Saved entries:

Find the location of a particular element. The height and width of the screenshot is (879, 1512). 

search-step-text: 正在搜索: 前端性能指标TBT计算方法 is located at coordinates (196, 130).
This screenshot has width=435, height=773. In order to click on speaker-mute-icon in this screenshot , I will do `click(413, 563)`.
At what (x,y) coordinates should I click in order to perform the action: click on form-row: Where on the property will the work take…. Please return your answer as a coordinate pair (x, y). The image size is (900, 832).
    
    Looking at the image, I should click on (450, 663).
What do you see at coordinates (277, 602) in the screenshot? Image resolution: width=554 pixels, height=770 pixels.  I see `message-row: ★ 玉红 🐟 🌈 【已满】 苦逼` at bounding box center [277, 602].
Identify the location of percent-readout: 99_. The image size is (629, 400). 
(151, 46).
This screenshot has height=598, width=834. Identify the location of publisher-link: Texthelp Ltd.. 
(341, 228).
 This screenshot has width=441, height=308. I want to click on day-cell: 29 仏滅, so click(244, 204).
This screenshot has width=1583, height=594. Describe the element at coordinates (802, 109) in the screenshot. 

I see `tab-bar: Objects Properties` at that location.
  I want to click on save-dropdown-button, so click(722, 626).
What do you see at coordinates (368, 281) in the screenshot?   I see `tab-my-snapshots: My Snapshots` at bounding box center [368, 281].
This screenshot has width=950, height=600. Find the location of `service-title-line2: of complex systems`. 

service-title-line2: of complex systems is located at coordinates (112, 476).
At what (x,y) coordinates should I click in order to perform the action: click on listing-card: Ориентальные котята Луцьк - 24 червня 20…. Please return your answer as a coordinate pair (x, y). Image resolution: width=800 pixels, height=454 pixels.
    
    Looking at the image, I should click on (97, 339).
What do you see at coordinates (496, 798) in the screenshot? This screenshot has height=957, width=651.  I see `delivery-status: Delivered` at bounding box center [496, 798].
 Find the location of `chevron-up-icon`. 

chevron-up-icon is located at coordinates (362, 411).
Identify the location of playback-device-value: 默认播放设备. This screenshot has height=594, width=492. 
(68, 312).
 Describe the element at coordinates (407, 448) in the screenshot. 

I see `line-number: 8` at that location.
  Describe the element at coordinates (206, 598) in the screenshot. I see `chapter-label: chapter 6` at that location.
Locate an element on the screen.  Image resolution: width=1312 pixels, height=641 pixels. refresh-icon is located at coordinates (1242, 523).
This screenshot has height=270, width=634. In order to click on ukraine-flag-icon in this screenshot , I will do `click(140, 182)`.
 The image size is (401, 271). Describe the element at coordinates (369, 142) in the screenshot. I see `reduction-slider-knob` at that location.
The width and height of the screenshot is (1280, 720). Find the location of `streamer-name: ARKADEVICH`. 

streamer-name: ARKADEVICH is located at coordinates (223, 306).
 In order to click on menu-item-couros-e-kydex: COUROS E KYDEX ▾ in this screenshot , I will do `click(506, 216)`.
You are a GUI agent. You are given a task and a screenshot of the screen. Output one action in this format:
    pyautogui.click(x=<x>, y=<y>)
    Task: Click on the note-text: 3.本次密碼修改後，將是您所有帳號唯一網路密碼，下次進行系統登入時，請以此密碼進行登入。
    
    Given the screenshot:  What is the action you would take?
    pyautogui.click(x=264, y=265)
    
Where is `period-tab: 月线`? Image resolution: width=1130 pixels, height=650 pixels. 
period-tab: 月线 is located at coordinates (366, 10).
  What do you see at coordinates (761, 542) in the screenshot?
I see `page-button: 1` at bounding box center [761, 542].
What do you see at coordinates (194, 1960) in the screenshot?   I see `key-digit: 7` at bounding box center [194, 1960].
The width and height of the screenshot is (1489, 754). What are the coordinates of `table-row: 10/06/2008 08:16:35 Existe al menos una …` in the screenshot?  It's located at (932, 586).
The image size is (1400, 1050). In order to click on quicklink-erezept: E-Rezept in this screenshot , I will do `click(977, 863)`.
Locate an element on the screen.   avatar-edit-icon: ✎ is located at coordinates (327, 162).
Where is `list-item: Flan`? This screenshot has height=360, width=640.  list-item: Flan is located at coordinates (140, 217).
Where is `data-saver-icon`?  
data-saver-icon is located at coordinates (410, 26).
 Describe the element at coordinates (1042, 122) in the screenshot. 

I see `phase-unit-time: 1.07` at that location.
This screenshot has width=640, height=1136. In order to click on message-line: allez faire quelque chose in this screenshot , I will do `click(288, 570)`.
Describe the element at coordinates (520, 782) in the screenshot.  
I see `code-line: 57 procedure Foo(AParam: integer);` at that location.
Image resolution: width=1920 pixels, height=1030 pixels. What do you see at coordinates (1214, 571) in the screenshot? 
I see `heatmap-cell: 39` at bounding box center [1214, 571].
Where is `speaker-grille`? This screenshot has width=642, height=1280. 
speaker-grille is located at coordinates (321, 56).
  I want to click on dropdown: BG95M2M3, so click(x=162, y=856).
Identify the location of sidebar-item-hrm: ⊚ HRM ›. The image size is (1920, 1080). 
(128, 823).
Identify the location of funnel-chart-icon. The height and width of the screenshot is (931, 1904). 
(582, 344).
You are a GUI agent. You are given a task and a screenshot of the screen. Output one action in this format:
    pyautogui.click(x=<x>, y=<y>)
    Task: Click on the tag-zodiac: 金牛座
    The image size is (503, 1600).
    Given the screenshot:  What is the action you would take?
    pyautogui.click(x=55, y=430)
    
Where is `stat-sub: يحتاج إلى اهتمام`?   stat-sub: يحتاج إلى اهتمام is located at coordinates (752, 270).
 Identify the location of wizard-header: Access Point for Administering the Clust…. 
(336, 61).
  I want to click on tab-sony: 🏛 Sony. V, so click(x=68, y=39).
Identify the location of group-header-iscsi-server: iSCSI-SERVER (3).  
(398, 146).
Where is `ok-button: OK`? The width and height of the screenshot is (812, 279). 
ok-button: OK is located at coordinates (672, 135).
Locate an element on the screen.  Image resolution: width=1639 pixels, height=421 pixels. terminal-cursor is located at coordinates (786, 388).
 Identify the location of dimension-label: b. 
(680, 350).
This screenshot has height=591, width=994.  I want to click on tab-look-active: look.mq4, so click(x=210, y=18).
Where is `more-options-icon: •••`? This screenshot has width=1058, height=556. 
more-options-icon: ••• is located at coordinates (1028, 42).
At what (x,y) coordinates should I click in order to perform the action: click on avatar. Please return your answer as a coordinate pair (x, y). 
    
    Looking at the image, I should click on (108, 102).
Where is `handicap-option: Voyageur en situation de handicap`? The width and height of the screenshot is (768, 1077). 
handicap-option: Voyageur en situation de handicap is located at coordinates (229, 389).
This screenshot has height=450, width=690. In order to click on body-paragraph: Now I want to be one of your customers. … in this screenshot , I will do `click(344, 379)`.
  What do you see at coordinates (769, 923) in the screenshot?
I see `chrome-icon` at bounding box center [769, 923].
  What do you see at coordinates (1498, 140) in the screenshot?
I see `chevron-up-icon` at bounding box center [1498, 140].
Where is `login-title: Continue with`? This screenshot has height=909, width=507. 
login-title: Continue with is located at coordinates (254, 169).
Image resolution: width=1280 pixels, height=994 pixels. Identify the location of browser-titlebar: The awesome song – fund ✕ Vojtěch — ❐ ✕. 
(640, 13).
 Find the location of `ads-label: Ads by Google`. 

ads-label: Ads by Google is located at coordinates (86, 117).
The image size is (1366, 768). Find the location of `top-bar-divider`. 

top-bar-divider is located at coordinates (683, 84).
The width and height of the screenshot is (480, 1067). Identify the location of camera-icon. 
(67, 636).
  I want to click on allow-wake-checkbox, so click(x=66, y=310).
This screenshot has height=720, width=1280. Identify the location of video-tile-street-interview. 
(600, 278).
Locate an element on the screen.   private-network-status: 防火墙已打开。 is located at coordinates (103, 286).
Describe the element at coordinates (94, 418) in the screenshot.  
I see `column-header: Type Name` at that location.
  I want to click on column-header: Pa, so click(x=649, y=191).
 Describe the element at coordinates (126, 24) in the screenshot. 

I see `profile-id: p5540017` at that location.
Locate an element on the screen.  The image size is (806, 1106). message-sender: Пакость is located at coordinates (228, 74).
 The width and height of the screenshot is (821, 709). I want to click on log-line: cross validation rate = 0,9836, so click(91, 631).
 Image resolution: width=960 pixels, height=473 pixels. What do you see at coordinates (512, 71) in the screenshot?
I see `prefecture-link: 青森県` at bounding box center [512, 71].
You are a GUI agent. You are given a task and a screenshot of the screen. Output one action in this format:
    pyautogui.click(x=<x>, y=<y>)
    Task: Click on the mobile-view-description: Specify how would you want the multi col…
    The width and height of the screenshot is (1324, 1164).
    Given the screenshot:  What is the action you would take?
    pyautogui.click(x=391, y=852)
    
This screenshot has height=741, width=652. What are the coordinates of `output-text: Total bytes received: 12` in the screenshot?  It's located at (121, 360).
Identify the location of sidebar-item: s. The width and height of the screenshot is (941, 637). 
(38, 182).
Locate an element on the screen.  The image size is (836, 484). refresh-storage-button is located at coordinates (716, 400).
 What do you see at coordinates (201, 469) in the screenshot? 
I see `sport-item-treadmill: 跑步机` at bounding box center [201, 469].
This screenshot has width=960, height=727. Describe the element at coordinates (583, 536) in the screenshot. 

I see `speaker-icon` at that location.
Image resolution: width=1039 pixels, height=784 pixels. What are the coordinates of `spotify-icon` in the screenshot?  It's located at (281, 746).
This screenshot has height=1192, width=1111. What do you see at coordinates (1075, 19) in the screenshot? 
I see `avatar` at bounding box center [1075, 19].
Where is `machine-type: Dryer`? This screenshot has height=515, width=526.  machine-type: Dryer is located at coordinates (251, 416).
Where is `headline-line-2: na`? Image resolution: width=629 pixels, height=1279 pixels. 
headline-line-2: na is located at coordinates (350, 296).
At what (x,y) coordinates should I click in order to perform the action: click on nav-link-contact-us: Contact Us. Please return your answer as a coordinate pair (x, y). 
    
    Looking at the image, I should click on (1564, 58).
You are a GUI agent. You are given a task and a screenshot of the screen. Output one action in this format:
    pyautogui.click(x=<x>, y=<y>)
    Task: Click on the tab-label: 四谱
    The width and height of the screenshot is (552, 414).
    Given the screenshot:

> _Task goal_:
Rewrite the stretch of the material above, from the line containing "on nav-link-contact-us: Contact" through the end, as a numbered list, omitting blank lines.

> _Answer to this problem_:
1. At what (x,y) coordinates should I click in order to perform the action: click on nav-link-contact-us: Contact Us. Please return your answer as a coordinate pair (x, y). 
2.     Looking at the image, I should click on (1564, 58).
3. You are a GUI agent. You are given a task and a screenshot of the screen. Output one action in this format:
4.     pyautogui.click(x=<x>, y=<y>)
5.     Task: Click on the tab-label: 四谱
6.     The width and height of the screenshot is (552, 414).
7.     Given the screenshot:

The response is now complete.